Für die in Peking lebende, international bekannte tibetische Autorin Woeser hat sich damit der wahre Charakter der chinesisch-tibetische Beziehungen enthüllt: "Das Tibet-Ereignis hat den Schleier enthüllt. Früher sahen sich die Tibeter als Günstlinge der Chinesen, aber sie wurden nur wie Haustiere geliebt. Die Wahrheit ist, dass den Tibetern, wenn sie wie Menschen behandelt werden möchten, der Garaus gemacht wird", sagt Woeser. Die Gegenmeinung vertritt der KP-nahe tibetische Anthropologe Gelek: "Dass sich vor manchen Gedenktagen die Beziehungen zwischen Chinesen und Tibetern verschlechtern, ist nur Ausdruck eines politischen Kampfes zwischen dem Dalai Lama und der Pekinger Zentralregierung.
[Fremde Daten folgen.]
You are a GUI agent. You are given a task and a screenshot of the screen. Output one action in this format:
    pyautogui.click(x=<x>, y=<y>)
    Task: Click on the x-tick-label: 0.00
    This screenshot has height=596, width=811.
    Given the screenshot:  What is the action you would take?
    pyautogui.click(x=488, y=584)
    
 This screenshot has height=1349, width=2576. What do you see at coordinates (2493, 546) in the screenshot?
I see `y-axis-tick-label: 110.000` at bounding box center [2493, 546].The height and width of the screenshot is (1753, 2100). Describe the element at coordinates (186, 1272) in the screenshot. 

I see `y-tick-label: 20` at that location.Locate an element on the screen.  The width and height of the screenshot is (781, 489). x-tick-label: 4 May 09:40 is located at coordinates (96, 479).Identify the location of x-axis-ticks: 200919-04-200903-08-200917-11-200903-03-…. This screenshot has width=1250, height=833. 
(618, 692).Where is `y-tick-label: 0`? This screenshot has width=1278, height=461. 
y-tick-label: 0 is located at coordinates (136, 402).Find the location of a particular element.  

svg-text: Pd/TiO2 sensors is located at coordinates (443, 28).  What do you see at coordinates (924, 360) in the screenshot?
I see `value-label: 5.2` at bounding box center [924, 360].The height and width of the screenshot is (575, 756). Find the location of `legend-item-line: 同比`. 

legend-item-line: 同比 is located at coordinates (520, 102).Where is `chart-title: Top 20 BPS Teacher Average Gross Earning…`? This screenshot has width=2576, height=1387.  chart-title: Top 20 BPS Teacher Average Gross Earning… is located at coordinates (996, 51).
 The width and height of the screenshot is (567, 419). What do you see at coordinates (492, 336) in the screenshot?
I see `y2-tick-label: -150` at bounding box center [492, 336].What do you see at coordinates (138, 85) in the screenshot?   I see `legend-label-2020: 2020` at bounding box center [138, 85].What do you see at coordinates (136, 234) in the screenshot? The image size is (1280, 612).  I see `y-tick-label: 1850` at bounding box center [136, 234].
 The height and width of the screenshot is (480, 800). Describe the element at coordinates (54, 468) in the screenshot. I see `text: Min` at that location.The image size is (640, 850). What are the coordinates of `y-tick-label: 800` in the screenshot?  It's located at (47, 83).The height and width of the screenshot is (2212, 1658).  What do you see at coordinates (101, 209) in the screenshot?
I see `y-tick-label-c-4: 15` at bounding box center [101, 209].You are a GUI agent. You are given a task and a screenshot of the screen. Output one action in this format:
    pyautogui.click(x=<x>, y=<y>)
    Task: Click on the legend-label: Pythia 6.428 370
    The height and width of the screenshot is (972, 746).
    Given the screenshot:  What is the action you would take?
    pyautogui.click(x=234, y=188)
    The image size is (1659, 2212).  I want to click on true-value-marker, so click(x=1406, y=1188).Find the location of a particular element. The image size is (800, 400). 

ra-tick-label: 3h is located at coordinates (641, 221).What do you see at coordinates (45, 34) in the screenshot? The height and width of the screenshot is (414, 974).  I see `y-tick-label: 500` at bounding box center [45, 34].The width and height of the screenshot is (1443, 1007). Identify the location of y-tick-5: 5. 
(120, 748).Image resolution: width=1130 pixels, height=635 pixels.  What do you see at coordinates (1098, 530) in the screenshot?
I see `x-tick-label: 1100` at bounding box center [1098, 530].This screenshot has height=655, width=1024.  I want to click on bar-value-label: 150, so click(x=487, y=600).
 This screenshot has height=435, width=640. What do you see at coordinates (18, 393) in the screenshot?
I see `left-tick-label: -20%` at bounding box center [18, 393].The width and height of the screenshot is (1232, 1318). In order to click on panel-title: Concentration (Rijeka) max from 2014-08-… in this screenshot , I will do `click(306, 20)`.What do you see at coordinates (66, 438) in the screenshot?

Aber im tibetischen Alltag spürt man das nicht. Den meisten Tibetern ist ideologisches Denken fremd. Sie begrüßen die vielen materiellen Verbesserungen der letzten Jahre," sagt Gelek. Für die jungen Tibeter Ciren und Duojie ist es nicht einfach, sich in diesem Streit auf eine Seite zu schlagen. "Der Aufstand im letzten Jahr hat unsere Herzen beruhigt, aber er hat uns im Leben nicht weitergeholfen", sagt Duojie.